Founded in 1997 by alumni of the Yale Glee Club under the organizational leadership of Mark Dollhopf ’77, the Yale Alumni Chorus has embraced the mission of promoting harmony through choral music both at home and abroad. As “Ambassadors of Song,” the group strives to build international understanding through the universal language of music.

The group’s first concert tour, in 1998, was a two-week tour of China. This was so successful that in 2001 a second tour was made to celebrate Yale’s 300th anniversary. The group sang concerts in St. Petersburg with the Kirov Orchestra and in Moscow with the Moscow Chamber Orchestra, and performed the honorary opening concert at the 55th Annual International Eisteddfod in Llangollen, Wales. YAC also presented a concert with the Royal Philharmonic Orchestra in St. Paul’s Cathedral in London. In 2003, YAC became the first American chorus to appear in the State Kremlin Palace in Moscow, performing with international opera star Dmitri Hvorostovsky and the Philharmonia of Russia.

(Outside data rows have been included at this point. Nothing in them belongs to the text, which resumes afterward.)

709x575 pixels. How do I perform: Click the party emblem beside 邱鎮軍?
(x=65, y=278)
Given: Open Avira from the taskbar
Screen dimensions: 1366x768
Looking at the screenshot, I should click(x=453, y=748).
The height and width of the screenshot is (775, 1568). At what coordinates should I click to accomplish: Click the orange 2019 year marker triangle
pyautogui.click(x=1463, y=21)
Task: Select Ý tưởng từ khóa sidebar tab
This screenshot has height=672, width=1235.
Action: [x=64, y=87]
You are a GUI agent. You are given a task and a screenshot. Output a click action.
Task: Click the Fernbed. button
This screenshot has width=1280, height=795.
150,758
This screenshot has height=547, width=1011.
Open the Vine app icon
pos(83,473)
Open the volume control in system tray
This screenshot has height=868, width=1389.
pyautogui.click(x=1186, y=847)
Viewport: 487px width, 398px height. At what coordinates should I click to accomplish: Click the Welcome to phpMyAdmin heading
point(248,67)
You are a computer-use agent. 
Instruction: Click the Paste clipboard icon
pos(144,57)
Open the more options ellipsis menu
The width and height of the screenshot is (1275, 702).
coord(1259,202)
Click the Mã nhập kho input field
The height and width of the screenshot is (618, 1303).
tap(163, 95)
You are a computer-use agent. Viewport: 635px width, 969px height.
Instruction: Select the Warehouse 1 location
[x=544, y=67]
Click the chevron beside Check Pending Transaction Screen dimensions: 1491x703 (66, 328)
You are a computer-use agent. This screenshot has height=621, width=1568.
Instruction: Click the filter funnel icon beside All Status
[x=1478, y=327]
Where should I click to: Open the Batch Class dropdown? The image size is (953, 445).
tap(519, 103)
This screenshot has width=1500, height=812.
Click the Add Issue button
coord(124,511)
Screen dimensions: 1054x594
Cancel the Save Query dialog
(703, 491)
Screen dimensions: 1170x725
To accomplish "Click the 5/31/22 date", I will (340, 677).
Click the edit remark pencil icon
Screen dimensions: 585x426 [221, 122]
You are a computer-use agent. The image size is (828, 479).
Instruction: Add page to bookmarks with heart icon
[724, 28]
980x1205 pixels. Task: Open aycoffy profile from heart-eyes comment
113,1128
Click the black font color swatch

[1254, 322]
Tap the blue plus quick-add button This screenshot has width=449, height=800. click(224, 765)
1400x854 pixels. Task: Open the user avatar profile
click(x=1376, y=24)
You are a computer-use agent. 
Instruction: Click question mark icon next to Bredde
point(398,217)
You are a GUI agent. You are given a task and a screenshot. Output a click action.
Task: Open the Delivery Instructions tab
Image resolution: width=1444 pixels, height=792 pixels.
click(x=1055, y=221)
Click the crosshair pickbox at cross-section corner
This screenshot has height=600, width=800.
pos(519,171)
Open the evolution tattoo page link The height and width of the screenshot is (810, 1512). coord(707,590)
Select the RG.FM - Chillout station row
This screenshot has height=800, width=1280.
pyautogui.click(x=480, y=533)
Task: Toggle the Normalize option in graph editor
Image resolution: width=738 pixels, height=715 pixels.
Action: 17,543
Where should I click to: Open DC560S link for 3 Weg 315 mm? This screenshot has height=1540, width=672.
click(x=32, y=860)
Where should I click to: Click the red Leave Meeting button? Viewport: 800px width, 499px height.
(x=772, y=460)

In 2004 the group toured Brazil, Argentina, and Chile; highlights of this tour included YAC’s founding of a successful youth chorus in Rio de Janeiro’s notorious “City of God” shantytown, and the group’s sponsoring of a choral festival of eight Argentine choruses that traced their origins back to a Yale Glee Club tour in 1941 undertaken at the request of the U.S. State Department. YAC has since traveled to the United Kingdom and the Netherlands in 2006, to South Africa in 2007, to Mexico and Guatemala in 2009, to Cuba in 2010, to Turkey, Georgia, and Armenia in 2011, to Estonia, Latvia and Lithuania in 2013, to Washington, DC in 2014, and to Vietnam and Singapore in 2016. During the intervening years YAC helped launch the Yale International Choral Festival in the summers of 2012 and 2015. The group’s members organize community service projects in conjunction with almost every concert, and YAC itself continues to provide funding support for a number of student choirs around the world — including the Jerusalem Youth Chorus, which brings together Israeli and Palestinian teenagers who love to sing.